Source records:
------------------------------------------------------------------------

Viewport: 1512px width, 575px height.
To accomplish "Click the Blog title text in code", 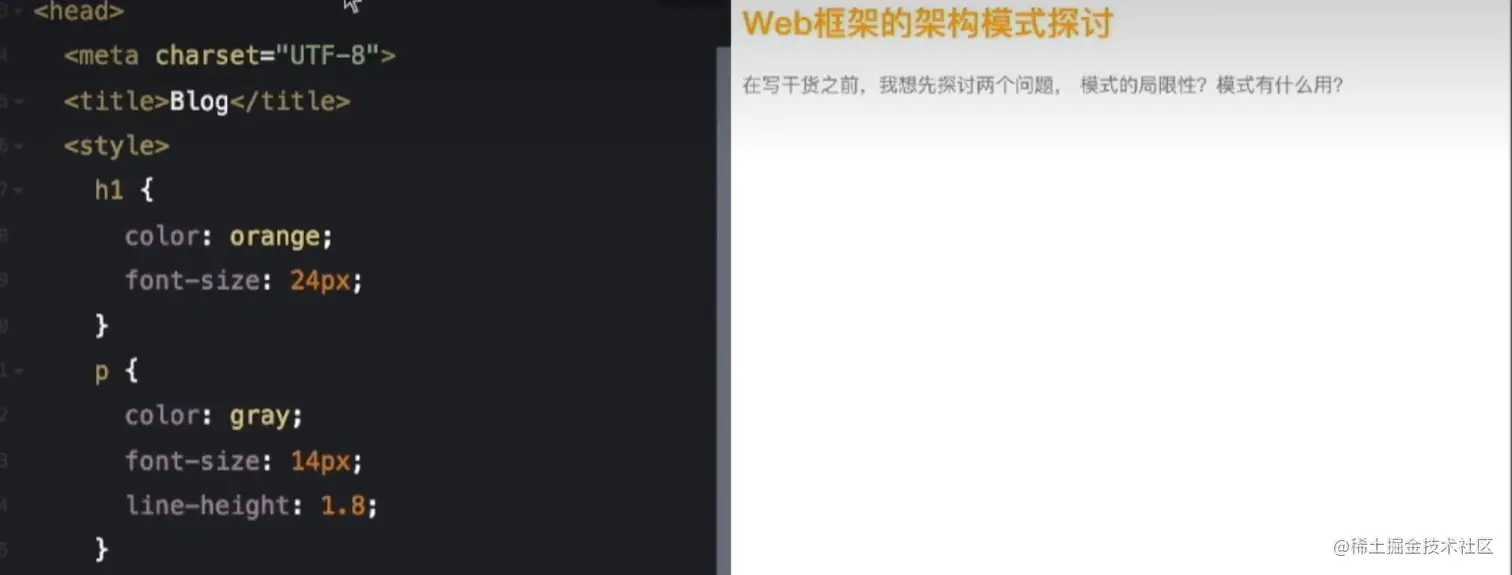I will 199,102.
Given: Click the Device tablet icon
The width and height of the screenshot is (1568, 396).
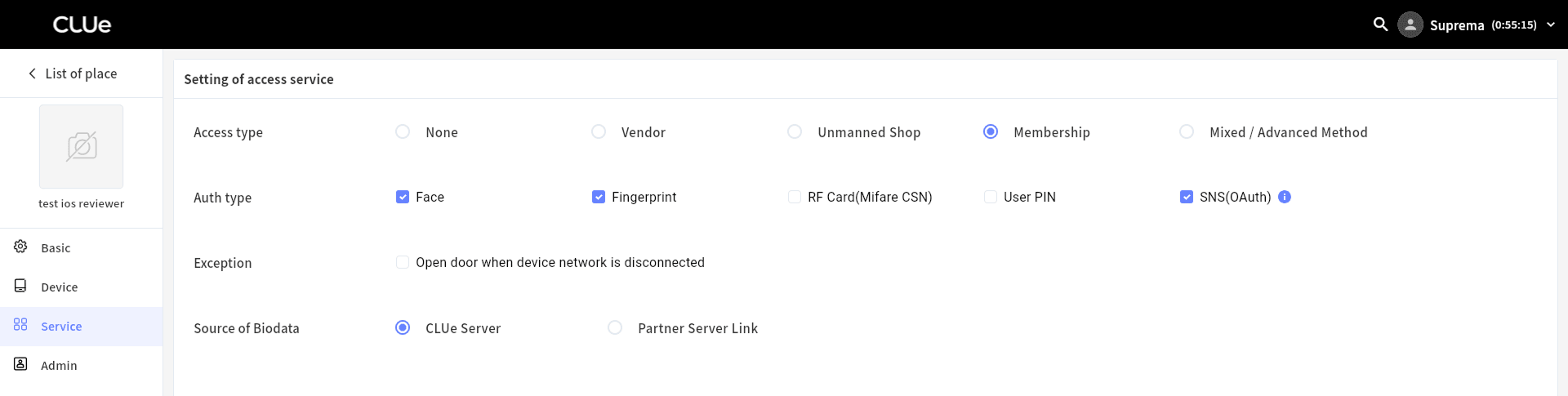Looking at the screenshot, I should 20,286.
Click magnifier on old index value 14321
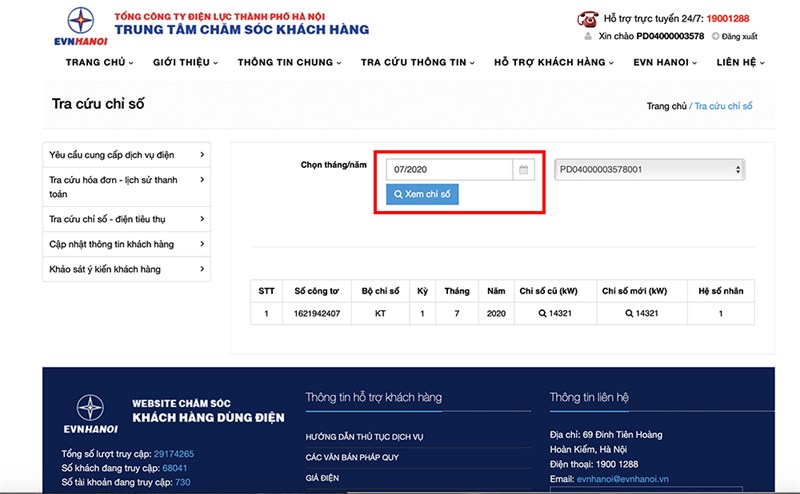The width and height of the screenshot is (800, 494). point(541,313)
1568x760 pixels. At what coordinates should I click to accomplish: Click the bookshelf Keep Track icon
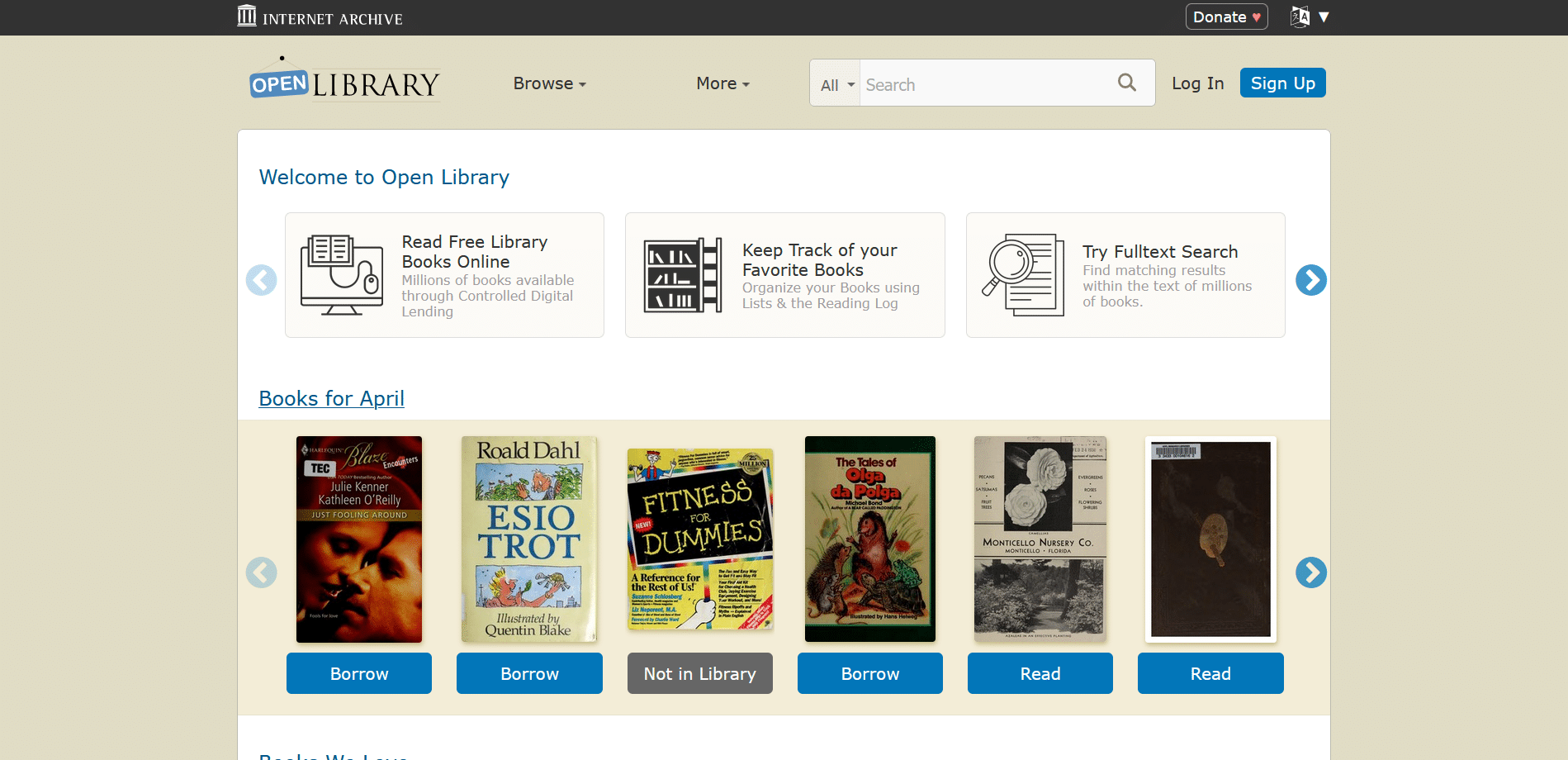point(683,275)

------------------------------------------------------------------------

## PROBLEM TO WORK ON
Return the lines exactly, from the one containing "Given: Click the Device tablet icon" through the last line above, including both ends and excluding every picture.

## RESPONSE BOX
Given: Click the Device tablet icon
The width and height of the screenshot is (1568, 396).
Looking at the screenshot, I should 20,286.
Click magnifier on old index value 14321
The width and height of the screenshot is (800, 494). point(541,313)
1568x760 pixels. At what coordinates should I click to accomplish: Click the bookshelf Keep Track icon
point(683,275)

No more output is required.